Hey guys,
I'm rehashing this thread with hopes on some recommendations for a rear bumper, and wanted to get your opinions on a custom setup I have mocked up. I am by no means an engineer, and if what I've come up with is unsafe or precarious in any way, please don't hold back on telling me so. The last thing I want to do is compromise the structural integrity of my rig. Having said this, I think what I've come up with will work and it will give me an opportunity to do some beginner-level fabrication.
To begin, my goal is to end up with a rear bumper/plate setup with a hitch receiver, while preserving as much of my current departure angle (with just the cross-member and no bumper at all) as possible. I'd like the hitch receiver to be able to take 500 lbs of tongue weight from a hitch basket, and tow a ~1,000 lb jet-ski trailer. I am familiar with the various aftermarket bumpers that place the receiver in the conventional (outside) location relative to the crossmember. From a design and installation perspective, this is the simple way to go. Furthermore, my design below is incompatible with TJ's, and being the relatively rare Jeep it is, manufacturers I think tend to shy-away from making strictly LJ-compatible parts.

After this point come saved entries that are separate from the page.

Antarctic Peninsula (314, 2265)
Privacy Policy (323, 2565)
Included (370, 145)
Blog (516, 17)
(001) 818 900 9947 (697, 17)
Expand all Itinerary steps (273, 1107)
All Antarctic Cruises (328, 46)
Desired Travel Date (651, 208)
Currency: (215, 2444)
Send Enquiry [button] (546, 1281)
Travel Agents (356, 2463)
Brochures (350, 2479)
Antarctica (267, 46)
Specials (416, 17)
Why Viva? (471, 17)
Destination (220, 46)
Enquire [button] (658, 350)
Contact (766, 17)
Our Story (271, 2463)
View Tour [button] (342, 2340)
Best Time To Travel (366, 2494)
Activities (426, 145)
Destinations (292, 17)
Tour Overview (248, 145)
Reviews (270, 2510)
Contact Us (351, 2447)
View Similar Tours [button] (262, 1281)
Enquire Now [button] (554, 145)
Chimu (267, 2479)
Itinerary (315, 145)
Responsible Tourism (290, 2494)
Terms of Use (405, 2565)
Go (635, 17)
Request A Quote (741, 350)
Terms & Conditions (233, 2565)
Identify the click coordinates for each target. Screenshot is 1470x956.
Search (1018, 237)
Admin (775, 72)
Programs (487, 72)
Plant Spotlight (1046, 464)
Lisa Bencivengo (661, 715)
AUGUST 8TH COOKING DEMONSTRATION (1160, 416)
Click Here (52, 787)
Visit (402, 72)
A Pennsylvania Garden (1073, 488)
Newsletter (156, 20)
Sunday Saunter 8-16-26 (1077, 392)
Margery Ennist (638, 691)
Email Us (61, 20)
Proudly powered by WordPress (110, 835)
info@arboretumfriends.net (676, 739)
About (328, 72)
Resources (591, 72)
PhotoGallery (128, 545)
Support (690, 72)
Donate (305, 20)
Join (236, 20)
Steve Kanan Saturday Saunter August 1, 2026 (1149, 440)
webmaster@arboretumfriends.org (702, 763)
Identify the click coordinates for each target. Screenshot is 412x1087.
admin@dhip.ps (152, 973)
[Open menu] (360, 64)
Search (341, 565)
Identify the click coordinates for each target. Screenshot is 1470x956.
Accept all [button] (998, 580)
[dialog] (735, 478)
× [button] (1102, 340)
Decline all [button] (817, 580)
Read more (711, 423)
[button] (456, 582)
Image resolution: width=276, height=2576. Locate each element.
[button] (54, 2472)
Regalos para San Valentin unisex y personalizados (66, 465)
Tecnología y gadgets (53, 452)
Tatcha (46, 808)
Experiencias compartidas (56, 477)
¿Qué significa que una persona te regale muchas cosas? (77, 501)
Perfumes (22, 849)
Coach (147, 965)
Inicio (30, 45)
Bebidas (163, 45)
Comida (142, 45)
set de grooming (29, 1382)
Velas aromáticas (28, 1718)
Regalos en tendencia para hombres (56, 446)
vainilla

With the LJ, however, I have two rear crossmembers: the forward one is what the tank mounts to, and about 4.75 inches behind that sits the rearward one. This is what the bumper mounts to, and I'm sure also adds some rigidity to the frame.
My design takes
GenRight's TJ/LJ Rear Bumper Plate with Tow Points and adds a standard hitch receiver on the inside of the plate. I would pick up a generic ~3.5" long receiver shank from a trailer supply store, cut a 2" square hole in the GenRight plate, and weld it on the inside. Additionally, for some added strength, I would gusset it on either side with some 1"x2" square tubing.
To install this, it would require cutting and removing the most rearward crossmember. That said, GenRight's beefy 3/16" plate combined with my gusseting, I think this bumper should be plenty strong enough to handle some serious pulls without the factory crossmember present. Below are some photos of what I'm working with real estate wise, where I would cut the crossmember on either side, and a very-poorly illustrated top-view schematic of the finished product. It is not to scale, but provides a general idea of the design.
If chopping the rear crossmember is a bad idea, I could also simply cut a 2" square hole in it that would accept the bumper's receiver. This would eliminate the ability to gusset it, however.
What do you think...am I crazy or is this doable?